----- SOURCE DATA
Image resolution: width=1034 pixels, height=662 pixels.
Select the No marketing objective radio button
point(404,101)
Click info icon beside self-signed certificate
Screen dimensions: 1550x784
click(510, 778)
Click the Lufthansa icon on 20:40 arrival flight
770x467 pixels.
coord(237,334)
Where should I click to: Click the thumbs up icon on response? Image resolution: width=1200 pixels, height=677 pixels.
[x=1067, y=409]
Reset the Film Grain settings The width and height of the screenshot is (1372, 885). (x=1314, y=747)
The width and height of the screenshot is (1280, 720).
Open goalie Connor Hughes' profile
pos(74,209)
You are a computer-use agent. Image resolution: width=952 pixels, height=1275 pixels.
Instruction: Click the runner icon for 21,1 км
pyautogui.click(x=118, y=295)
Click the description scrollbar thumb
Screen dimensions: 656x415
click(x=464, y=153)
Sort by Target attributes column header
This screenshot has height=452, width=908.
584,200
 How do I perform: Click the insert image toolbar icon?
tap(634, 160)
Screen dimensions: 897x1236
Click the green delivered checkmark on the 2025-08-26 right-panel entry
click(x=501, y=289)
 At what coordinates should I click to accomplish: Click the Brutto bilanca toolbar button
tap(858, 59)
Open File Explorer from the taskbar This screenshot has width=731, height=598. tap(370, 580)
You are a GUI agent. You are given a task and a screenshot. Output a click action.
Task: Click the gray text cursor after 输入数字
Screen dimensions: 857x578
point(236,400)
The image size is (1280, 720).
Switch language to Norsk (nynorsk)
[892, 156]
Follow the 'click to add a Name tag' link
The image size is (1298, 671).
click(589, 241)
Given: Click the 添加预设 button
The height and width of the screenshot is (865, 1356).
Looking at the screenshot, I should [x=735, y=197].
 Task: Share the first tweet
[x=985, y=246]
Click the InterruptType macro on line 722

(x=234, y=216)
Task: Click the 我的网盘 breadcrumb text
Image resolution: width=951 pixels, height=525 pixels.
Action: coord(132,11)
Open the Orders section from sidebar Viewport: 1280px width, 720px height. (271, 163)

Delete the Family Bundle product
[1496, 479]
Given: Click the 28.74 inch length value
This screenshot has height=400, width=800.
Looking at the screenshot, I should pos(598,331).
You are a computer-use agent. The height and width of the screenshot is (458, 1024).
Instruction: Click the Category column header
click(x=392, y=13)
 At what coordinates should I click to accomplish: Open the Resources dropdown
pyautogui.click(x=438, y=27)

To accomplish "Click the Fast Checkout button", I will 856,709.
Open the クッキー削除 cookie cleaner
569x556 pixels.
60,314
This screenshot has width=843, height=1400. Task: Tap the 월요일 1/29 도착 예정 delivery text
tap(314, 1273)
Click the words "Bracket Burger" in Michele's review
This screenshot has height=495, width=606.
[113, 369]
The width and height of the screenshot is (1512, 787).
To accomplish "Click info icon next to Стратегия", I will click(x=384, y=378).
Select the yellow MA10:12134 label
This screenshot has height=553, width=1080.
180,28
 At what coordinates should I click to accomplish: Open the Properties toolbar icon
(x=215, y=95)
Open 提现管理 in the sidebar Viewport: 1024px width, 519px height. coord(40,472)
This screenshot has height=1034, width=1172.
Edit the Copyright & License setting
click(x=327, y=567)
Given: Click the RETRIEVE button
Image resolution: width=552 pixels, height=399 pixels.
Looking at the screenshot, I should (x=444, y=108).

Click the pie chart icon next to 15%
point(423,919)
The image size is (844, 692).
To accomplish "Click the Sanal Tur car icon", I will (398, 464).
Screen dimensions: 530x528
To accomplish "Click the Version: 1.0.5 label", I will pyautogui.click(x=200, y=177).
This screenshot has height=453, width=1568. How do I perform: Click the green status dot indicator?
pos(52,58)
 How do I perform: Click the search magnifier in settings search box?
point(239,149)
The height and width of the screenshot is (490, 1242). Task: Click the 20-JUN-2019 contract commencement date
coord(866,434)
----------
_DIRECTIONS FOR THIS TASK_
Both end lines included, restate word for word the lines above from the line with "The height and width of the screenshot is (865, 1356)." to the line with "Task: Click the 我的网盘 breadcrumb text", and nothing else.

_WRITTEN RESPONSE_
The height and width of the screenshot is (865, 1356).
Looking at the screenshot, I should [x=735, y=197].
 Task: Share the first tweet
[x=985, y=246]
Click the InterruptType macro on line 722

(x=234, y=216)
Task: Click the 我的网盘 breadcrumb text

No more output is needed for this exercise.